(TEXTO DADO)
Carlos Abraham es un saludable / necesario desequilibrado. Es de los que no paran, que ante la duda sigue adelante; que no se conforma con la quintita recortada de la investigación académica en función de una publicación especializada para un lector acotado. No, es de la raza conmovedora de los rastreadores, de los sabuesos, de los obsesivos buscadores de datos y fuentes, de los que resultan –hay que decirlo, todos agradecidos- irreemplazables.
Y a no confundir la especie. No estamos hablando del tipo de minucioso cultor del detalle –los primos segundos de Gardel, la pipa de San Martín, el peluquero de Evita– que trabaja sobre aspectos nimios de una figura transitada y reconocida, propone la enésima nota al pie de la biografía. La investigación de Abraham no corre una coma en un documento, una cifra en un parte de batalla, no discute la cantidad de franjas de una bandera. Nada de eso. Tampoco es el recolector snob de basura reciclada arbitrariamente como material precioso. O el profesional de la nostalgia que plumerea viejas repisas o rescata el cuaderno de primer grado del prócer de las Letras. El empeño y el logro de Abraham van saludablemente por otro lado.
Como su temerario título lo enuncia, este Libro de Abraham -absolutamente original en su empeño y realización- es a la vez raro por su objeto no habitual y necesario por sus implicaciones. Y lo es porque revela / recorta / instaura un objeto de estudio y atención hasta ahora inadvertido / no constituido; y porque con ese gesto transforma el horizonte de los estudios y las investigaciones por venir en un vasto campo literario.

(TAREA BREVE A)
Responde a partir del texto dado:
(i) ¿A qué raza pertenece Carlos Abraham, según el primer párrafo?
(ii) ¿Qué tres ejemplos se citan del tipo de minucioso cultor del detalle?
(iii) ¿Por qué motivo se califica al libro de raro y por cuál de necesario?

(REGISTROS DEL EJERCICIO)
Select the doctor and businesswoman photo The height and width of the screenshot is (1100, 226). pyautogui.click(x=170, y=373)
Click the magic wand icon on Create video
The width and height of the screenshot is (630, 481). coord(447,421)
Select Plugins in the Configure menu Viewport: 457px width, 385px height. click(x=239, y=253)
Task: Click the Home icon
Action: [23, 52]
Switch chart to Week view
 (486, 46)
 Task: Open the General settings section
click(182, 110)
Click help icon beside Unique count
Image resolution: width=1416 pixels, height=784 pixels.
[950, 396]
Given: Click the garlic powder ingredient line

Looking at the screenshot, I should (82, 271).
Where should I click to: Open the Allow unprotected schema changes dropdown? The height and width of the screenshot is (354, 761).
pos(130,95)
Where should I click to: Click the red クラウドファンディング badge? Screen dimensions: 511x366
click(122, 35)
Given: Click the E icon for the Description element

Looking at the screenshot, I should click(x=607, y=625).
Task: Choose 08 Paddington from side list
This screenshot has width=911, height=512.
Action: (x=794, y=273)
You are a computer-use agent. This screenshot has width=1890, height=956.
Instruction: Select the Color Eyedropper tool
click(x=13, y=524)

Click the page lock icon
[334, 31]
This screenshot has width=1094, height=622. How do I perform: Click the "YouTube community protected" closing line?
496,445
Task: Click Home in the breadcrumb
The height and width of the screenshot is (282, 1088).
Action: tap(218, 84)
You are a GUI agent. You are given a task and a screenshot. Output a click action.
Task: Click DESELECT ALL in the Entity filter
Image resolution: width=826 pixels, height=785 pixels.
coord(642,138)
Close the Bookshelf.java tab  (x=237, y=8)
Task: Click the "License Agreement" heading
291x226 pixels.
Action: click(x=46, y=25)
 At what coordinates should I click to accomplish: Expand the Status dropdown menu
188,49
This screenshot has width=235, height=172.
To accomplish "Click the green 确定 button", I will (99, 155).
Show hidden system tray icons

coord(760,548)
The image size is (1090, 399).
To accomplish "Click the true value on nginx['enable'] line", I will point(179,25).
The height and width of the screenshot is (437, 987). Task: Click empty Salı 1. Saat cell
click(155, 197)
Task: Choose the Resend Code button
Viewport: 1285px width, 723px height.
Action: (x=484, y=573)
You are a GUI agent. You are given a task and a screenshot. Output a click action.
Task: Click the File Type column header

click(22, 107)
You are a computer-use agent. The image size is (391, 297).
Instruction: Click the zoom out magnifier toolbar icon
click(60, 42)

(TAREA BREVE B)
Reproduce sin cambios, de los registros, el tramo desde la línea que contiene "Click the page lock icon" hasta la línea que contiene "Action: tap(218, 84)", ambas incluidas.

(SOLUCIÓN DESARROLLADA A)
(i) A la raza conmovedora de los rastreadores, de los sabuesos, de los obsesivos buscadores de datos y fuentes.
(ii) Los primos segundos de Gardel, la pipa de San Martín y el peluquero de Evita.
(iii) Es raro por su objeto no habitual y necesario por sus implicaciones.

(SOLUCIÓN DESARROLLADA B)
Click the page lock icon
[334, 31]
This screenshot has width=1094, height=622. How do I perform: Click the "YouTube community protected" closing line?
496,445
Task: Click Home in the breadcrumb
The height and width of the screenshot is (282, 1088).
Action: tap(218, 84)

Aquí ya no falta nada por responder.